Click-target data

+ + + + +

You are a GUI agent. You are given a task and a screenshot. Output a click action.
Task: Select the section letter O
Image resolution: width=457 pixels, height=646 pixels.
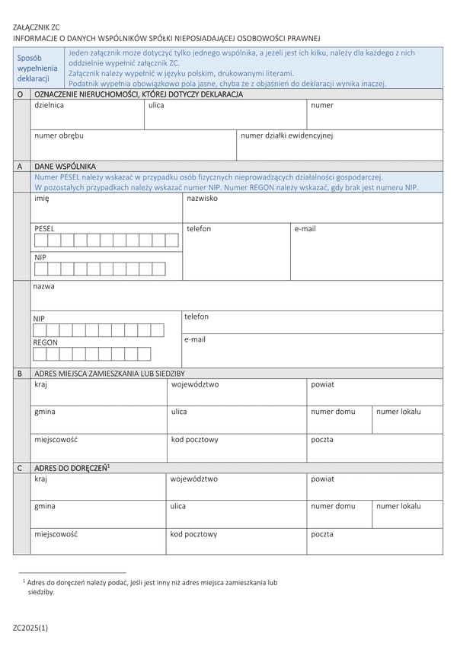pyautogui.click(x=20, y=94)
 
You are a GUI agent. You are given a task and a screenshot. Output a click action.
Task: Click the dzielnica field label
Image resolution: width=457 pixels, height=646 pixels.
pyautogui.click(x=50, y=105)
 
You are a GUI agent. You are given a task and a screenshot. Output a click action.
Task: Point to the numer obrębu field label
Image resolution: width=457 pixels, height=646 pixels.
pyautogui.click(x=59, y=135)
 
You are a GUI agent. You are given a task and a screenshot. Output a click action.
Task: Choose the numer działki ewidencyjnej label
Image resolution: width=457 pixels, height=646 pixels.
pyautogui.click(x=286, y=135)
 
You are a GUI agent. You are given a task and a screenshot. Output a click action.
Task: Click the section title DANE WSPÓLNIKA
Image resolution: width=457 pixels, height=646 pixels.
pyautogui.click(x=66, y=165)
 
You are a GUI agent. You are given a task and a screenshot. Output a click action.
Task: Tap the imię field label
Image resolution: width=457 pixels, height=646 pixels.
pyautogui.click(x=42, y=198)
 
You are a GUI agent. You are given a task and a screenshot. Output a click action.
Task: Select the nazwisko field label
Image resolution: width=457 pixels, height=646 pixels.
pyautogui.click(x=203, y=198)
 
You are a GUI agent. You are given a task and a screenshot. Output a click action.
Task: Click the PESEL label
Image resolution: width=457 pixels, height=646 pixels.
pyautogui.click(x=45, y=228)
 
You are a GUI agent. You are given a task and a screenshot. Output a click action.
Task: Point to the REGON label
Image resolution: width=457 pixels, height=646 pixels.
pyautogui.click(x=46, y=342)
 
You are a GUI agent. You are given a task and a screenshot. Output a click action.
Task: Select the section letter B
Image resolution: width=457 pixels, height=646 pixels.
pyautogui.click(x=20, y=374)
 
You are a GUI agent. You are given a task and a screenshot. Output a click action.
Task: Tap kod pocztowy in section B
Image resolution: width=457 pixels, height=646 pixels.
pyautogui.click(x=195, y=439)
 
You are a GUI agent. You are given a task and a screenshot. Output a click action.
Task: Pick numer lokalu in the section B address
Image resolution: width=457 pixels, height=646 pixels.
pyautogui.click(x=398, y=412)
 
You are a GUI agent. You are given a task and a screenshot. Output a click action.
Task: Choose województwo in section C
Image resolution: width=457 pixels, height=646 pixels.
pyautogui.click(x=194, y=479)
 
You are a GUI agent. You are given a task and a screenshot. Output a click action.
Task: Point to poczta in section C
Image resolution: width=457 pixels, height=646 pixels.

+ + + + +

- [TASK DETAILS]: Rewrite the material as a numbered list, from its first line through the line containing "pyautogui.click(x=20, y=94)", both included, omitting any blank lines. Leave the picture out of the answer.

- [TASK SOLUTION]:
1. You are a GUI agent. You are given a task and a screenshot. Output a click action.
2. Task: Select the section letter O
3. Image resolution: width=457 pixels, height=646 pixels.
4. pyautogui.click(x=20, y=94)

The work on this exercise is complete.